→ What you will do
• 1. Give the passage of the accounting text that opens with "Foreign Currency Translation" and closes with "Combinations (Topic 805)", with "functional currency" replaced by "operating currency".
• 2. Write the next part of the accounting text, picking up right after its last sentence.

→ Text block
++++++++

Foreign Currency Translation
The Company has designated the Canadian dollar as the functional currency for our activities in Canada. The cumulative
translation effects of translating the accounts from the functional currency into the U.S. dollar at current exchange rates are
included as a separate component of other comprehensive income within stockholders’ equity.
New Accounting Standards Implemented in this Report
In September 2015, the FASB issued Accounting Standards Update No. 2015-16, Business Combinations (Topic 805)
(“Update 2015-16”), which seeks to reduce the complexity of amounts recognized in a business combination. The
amendments in Update 2015-16 require that an acquirer recognize adjustments to provisional amounts that are identified
during the measurement period in the reporting period in which the adjustment amounts are determined. The amendments
in Update 2015-16 require that the acquirer record, in the same period’s financial statements, the effect on earnings of changes
in depreciation, amortization, or other income effects, if any, as a result of the change to the provisional amounts, calculated
as if the accounting had been completed at the acquisition date. The amendments in Update 2015-16 require an entity to
present separately on the face of the income statement or disclose in the notes the portion of the amount recorded in current-
period earnings by line item that would have been recorded in previous reporting periods if the adjustment to the provisional
amounts had been recognized as of the acquisition date. The amendments in Update 2015-16 are effective for fiscal years
beginning after December 15, 2015, including interim periods within those fiscal years. The Company adopted this update
in the first quarter of 2016 resulting in no impact on its consolidated results of operations, financial position and cash flows.

++++++++

→ Dataset excerpts

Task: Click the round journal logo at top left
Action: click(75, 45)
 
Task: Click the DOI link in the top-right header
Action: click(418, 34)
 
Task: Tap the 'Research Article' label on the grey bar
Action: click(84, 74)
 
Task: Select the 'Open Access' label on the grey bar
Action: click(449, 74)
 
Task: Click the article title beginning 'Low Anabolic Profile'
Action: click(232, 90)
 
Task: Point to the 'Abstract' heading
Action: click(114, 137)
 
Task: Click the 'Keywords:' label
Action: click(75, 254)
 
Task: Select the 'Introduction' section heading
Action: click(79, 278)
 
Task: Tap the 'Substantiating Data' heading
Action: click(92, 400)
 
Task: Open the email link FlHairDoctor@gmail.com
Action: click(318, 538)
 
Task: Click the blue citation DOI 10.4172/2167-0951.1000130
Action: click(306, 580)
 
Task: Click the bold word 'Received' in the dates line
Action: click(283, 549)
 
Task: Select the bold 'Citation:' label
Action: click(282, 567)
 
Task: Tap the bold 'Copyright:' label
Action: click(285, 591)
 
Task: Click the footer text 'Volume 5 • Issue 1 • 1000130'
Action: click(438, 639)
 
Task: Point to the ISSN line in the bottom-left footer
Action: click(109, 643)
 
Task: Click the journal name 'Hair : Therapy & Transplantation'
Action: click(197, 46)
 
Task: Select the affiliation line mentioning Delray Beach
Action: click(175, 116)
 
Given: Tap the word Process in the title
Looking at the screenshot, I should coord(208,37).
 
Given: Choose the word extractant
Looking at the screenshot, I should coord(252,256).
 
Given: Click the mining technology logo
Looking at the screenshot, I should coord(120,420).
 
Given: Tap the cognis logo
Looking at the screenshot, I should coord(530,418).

++++++++

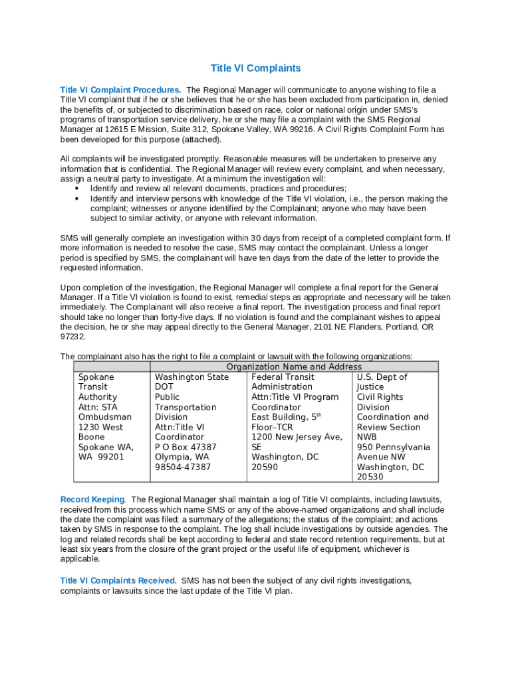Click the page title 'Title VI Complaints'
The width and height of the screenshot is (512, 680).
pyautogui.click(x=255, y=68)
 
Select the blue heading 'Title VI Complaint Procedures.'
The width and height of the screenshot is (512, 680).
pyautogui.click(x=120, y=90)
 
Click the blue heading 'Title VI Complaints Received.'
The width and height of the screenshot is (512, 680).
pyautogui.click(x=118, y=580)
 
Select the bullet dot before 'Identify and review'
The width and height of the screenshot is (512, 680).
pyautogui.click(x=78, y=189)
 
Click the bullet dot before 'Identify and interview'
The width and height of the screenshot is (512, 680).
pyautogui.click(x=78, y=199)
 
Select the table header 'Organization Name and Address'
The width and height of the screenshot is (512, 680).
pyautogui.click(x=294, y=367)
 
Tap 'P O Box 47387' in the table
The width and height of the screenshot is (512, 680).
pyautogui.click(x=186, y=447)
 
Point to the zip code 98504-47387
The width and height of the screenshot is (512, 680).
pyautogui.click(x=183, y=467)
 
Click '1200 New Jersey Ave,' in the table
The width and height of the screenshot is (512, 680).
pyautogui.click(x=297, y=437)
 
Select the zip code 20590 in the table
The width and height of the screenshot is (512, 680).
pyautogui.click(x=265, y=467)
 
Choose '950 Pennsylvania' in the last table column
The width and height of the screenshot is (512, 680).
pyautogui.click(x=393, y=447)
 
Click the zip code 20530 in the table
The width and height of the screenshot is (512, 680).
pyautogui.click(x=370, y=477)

++++++++

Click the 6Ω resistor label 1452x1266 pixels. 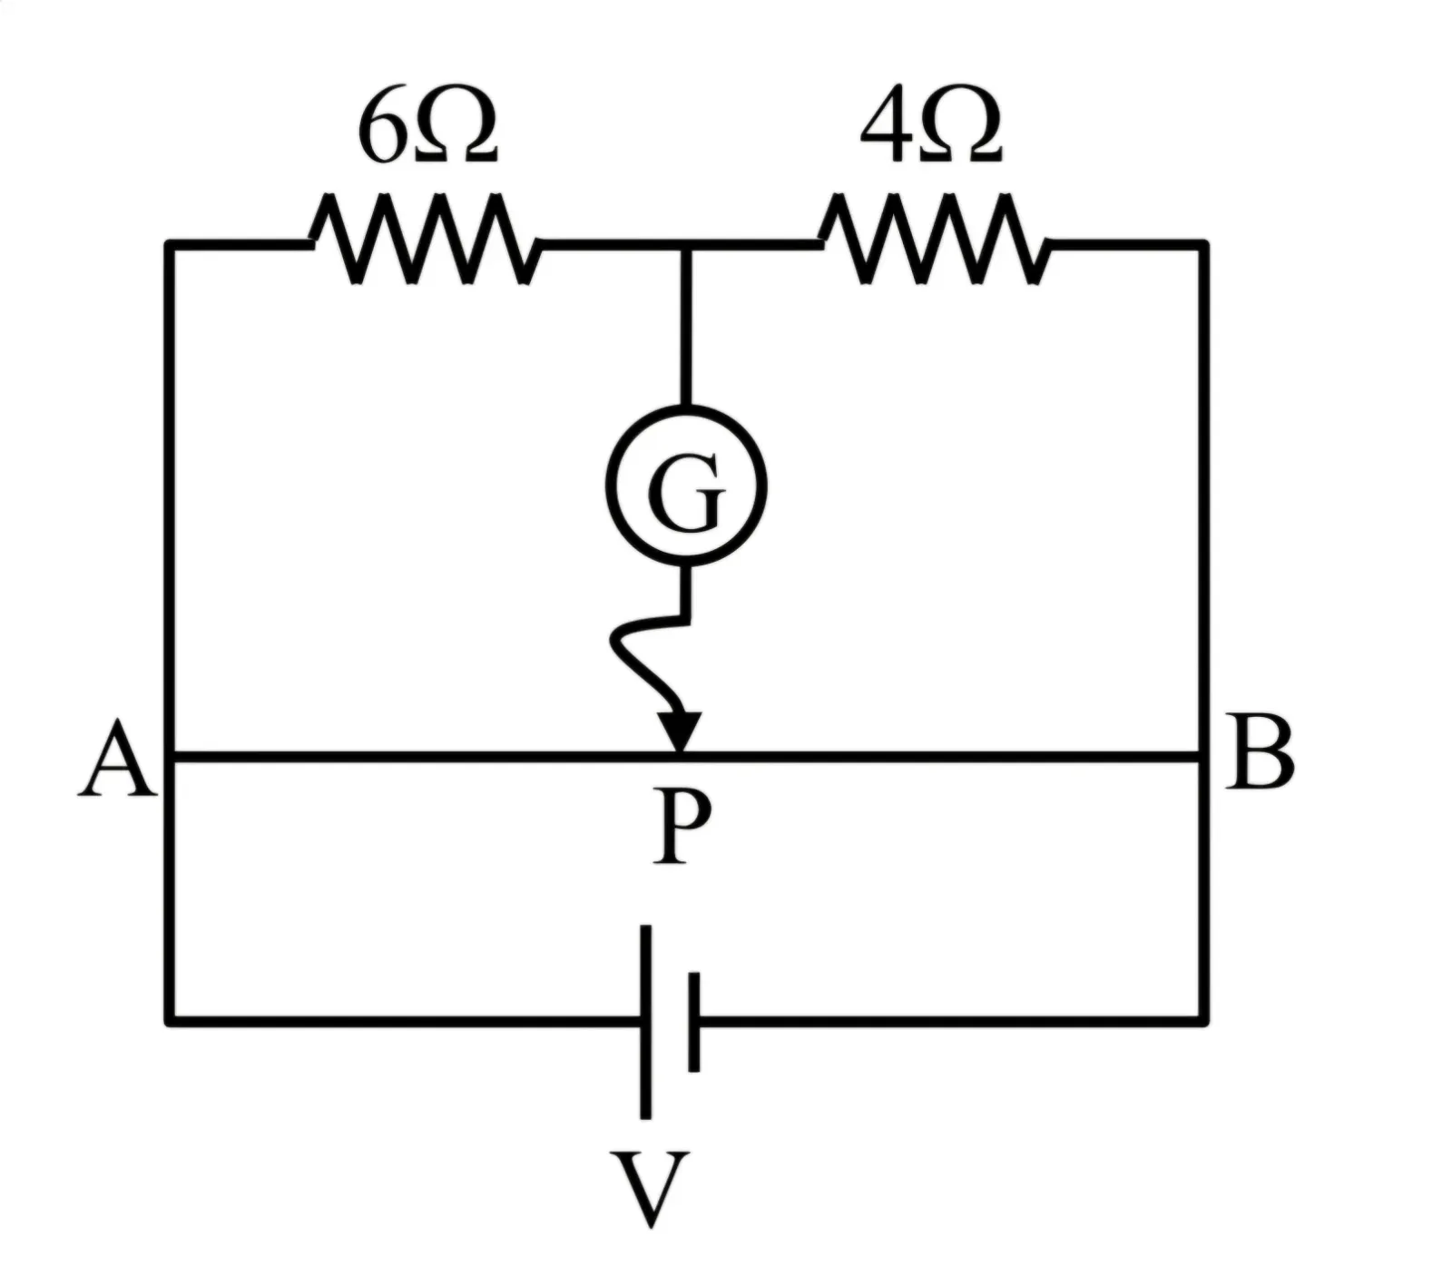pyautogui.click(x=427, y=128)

++++++++

→ Exercise responses
• 1.
Foreign Currency Translation
The Company has designated the Canadian dollar as the operating currency for our activities in Canada. The cumulative
translation effects of translating the accounts from the operating currency into the U.S. dollar at current exchange rates are
included as a separate component of other comprehensive income within stockholders’ equity.
New Accounting Standards Implemented in this Report
In September 2015, the FASB issued Accounting Standards Update No. 2015-16, Business Combinations (Topic 805)

• 2.
In May 2015, the FASB issued Accounting Standards Update No. 2015-07, Disclosures for Investments in Certain
Entities That Calculate Net Asset Value per Share (Or Its Equivalent) (“Update 2015-07”), which amends ASC 820, Fair
Value Measurement. The standard removes the requirement to categorize within the fair value hierarchy investments for
which fair value is measured using the net asset value per share practical expedient and removes certain related disclosure
requirements. The amendments in Update 2015-07 are effective for reporting periods beginning after December 15, 2015,
with early adoption permitted. The Company adopted this update in the first quarter of 2016 resulting in no impact on its
consolidated results of operations, financial position and cash flows. As a result of adoption, certain of the Company’s
pension plan assets measured using net asset value as a practical expedient have not been classified in the fair value hierarchy
in Note 11 – Retirement and Employee Benefit Plans.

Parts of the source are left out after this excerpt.